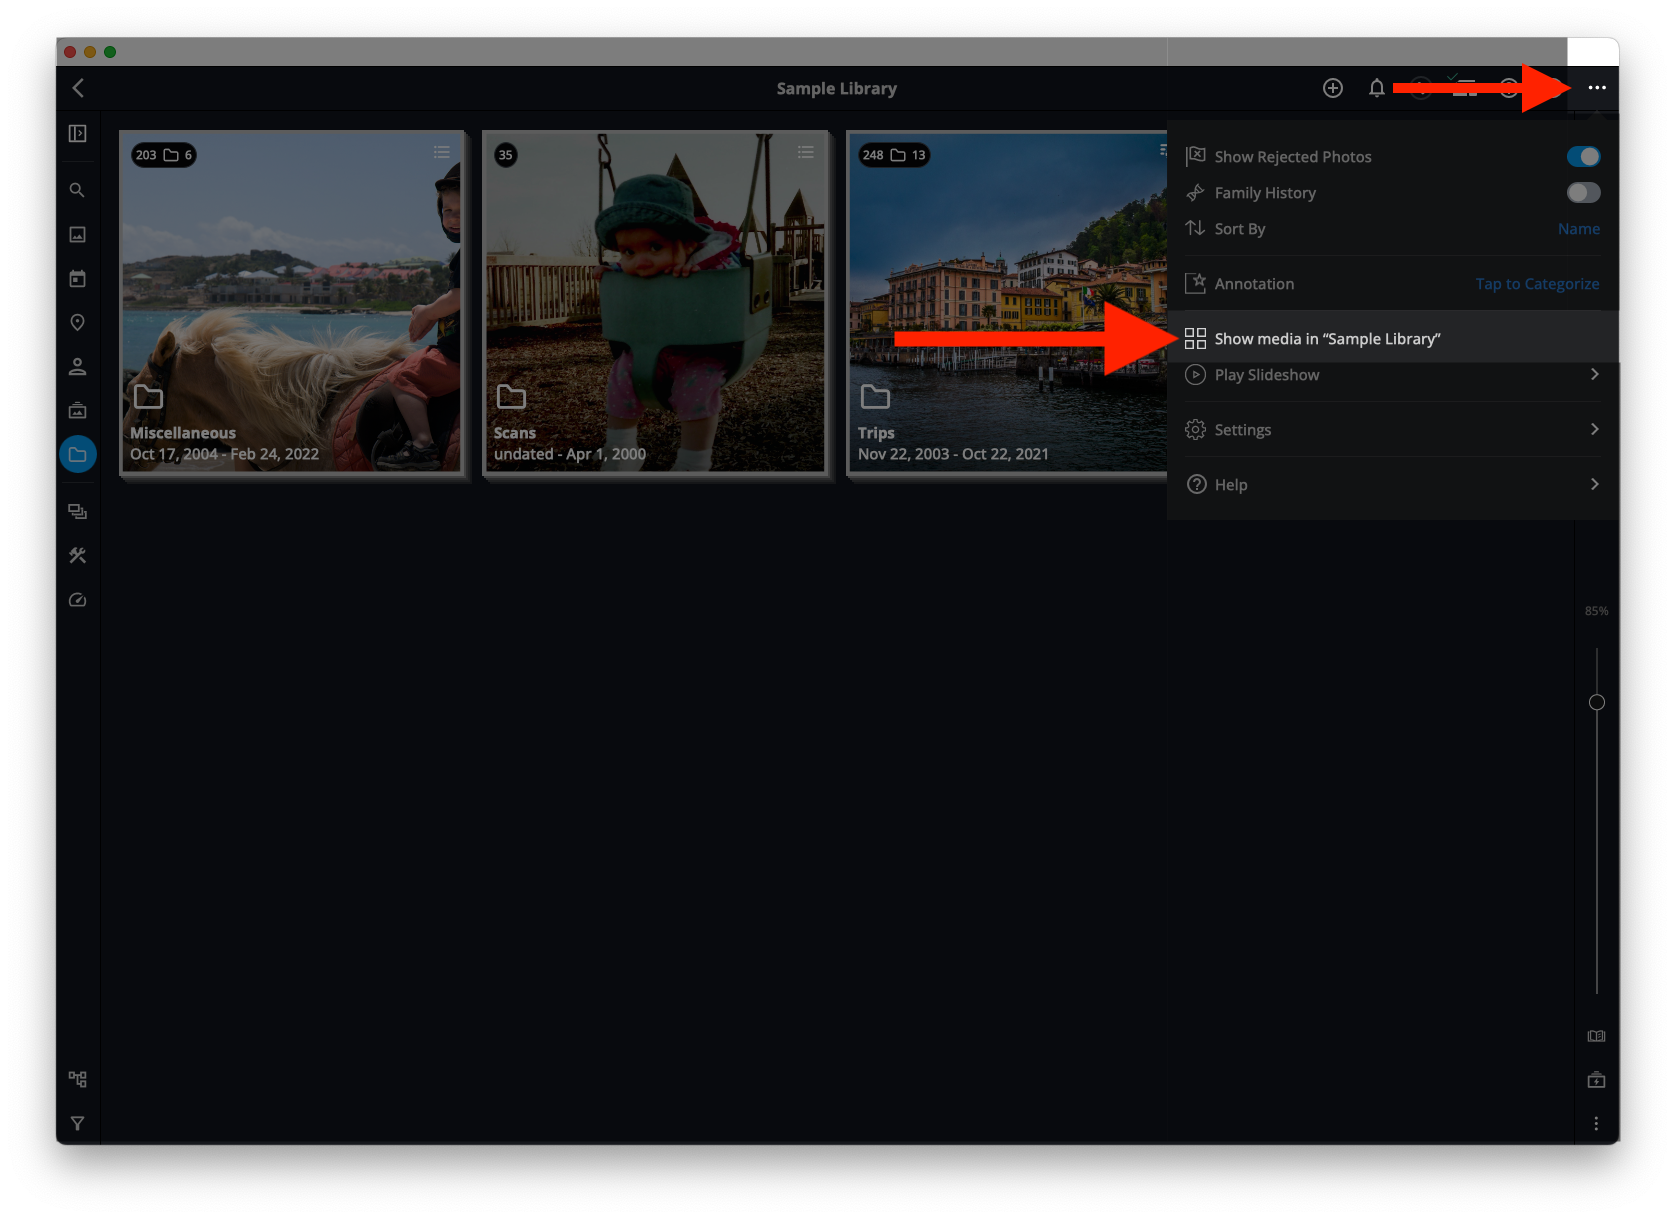
Task: Select Show media in "Sample Library"
Action: 1326,339
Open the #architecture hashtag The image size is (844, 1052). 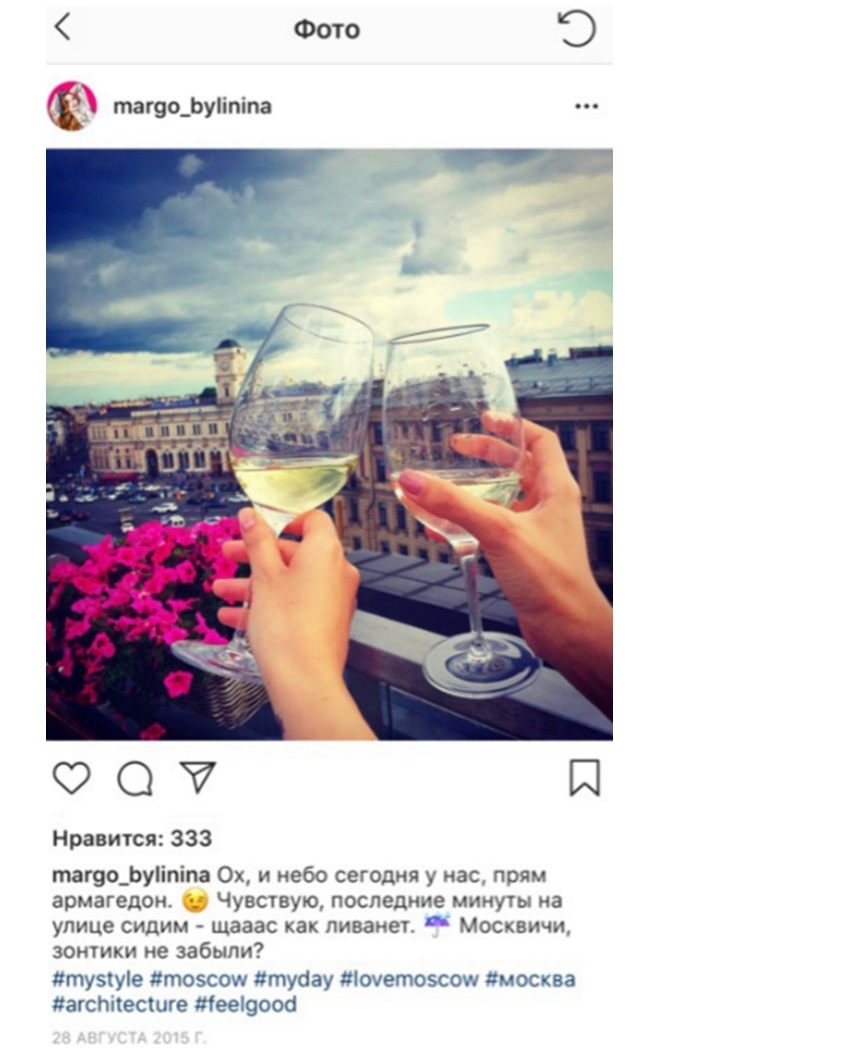120,1004
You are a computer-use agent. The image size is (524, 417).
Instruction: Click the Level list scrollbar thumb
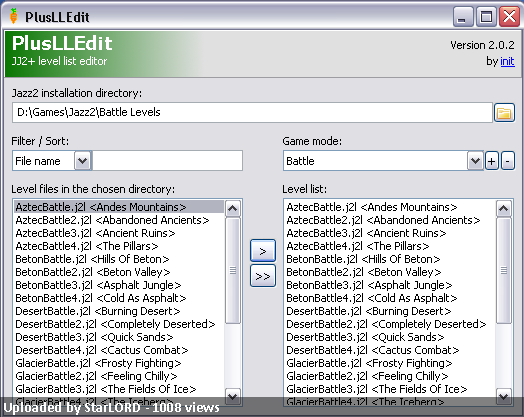click(504, 271)
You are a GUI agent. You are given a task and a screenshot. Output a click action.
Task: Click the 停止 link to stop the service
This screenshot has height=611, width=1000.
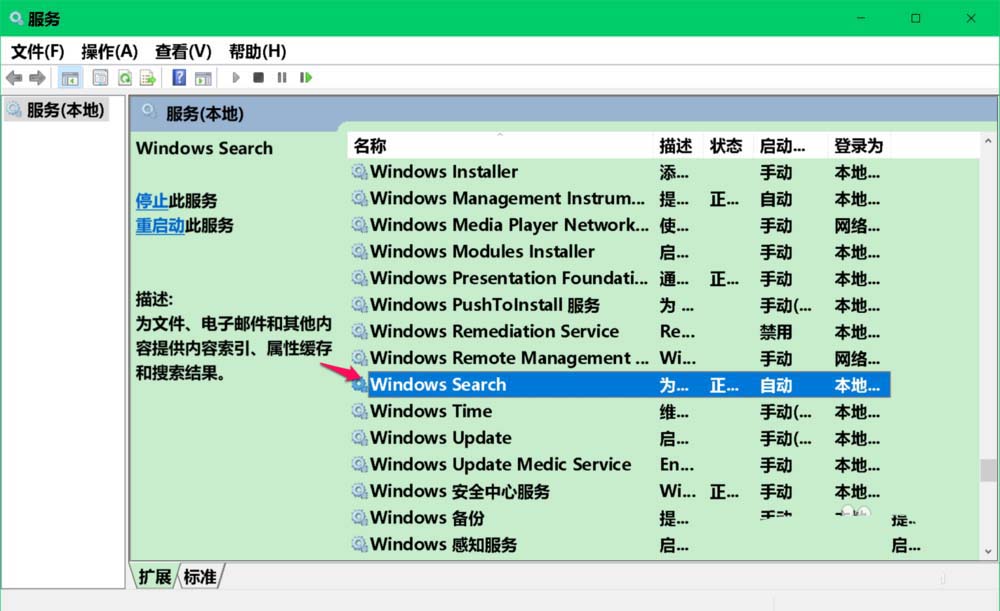tap(152, 201)
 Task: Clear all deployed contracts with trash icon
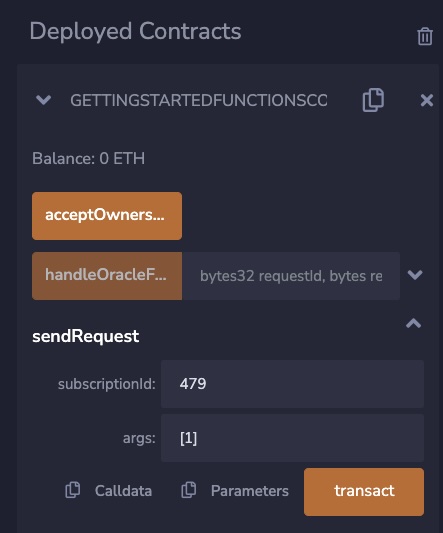point(425,36)
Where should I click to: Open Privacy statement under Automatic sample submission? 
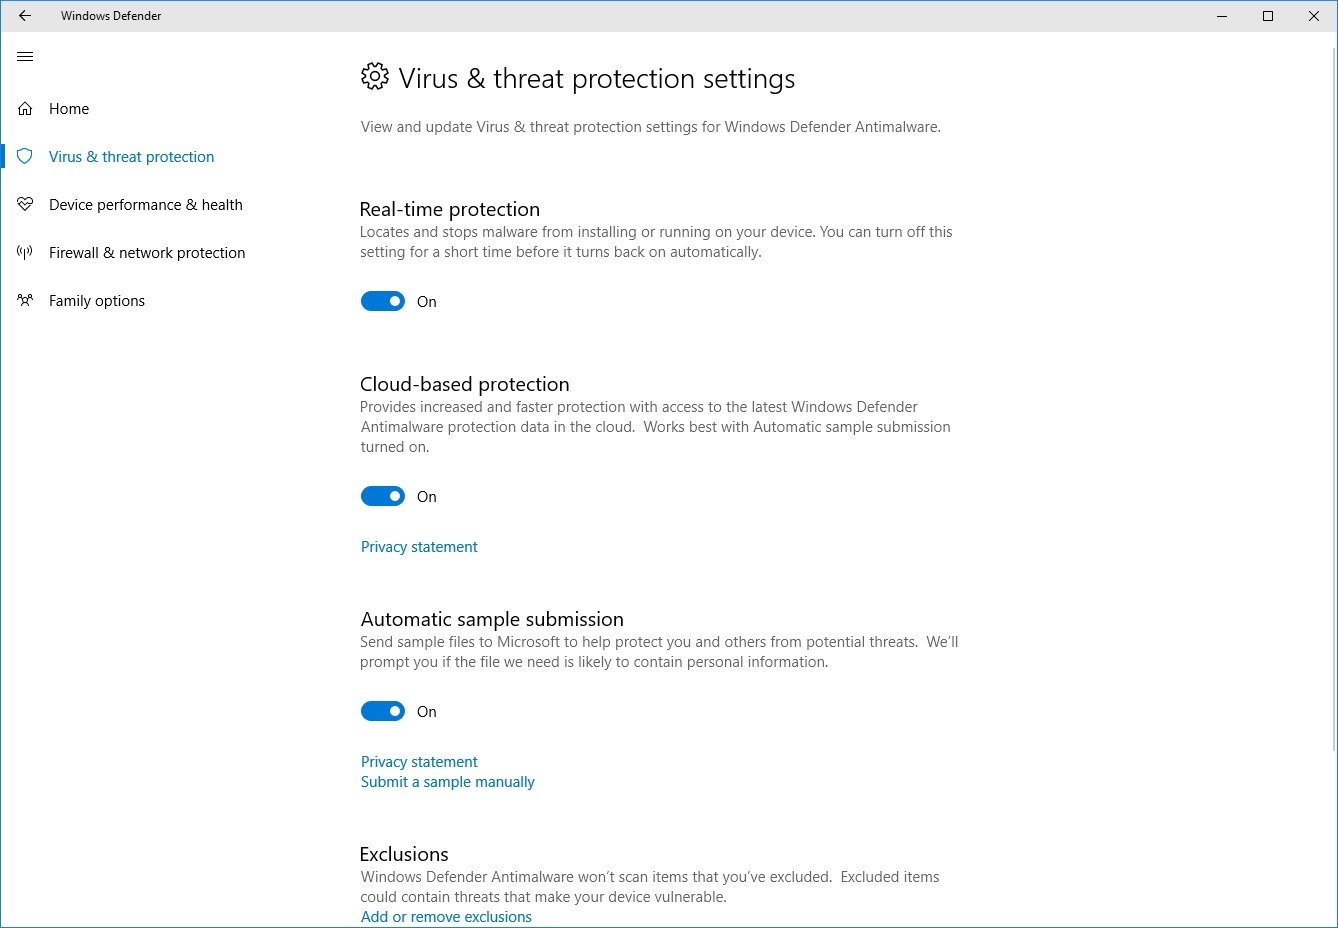point(419,762)
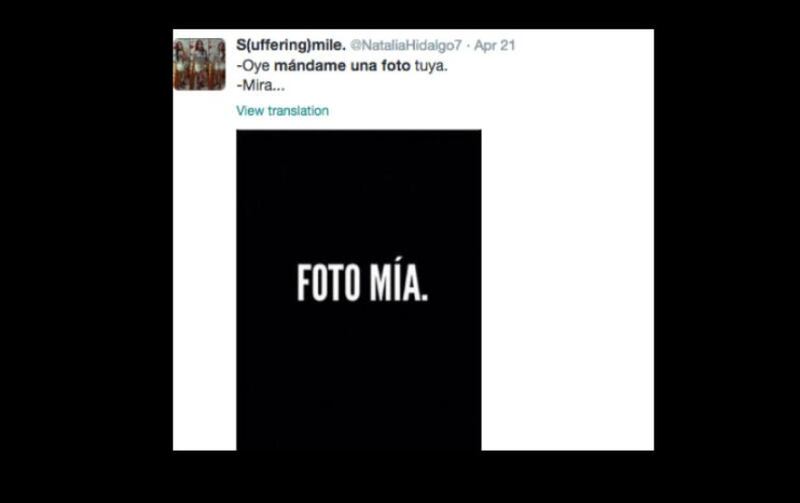
Task: Click the '-Oye' word starting the tweet
Action: tap(253, 66)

WORK INSTRUCTION » Where the line containing "Where should I" appears, begin writing out the lines word for word, and continue through the last line of the data, leaving out pictures.

ANSWER FOR THIS EXERCISE »
Where should I click to: Open Privacy statement under Automatic sample submission? 
point(419,762)
Task: Click the '-Oye' word starting the tweet
Action: tap(253, 66)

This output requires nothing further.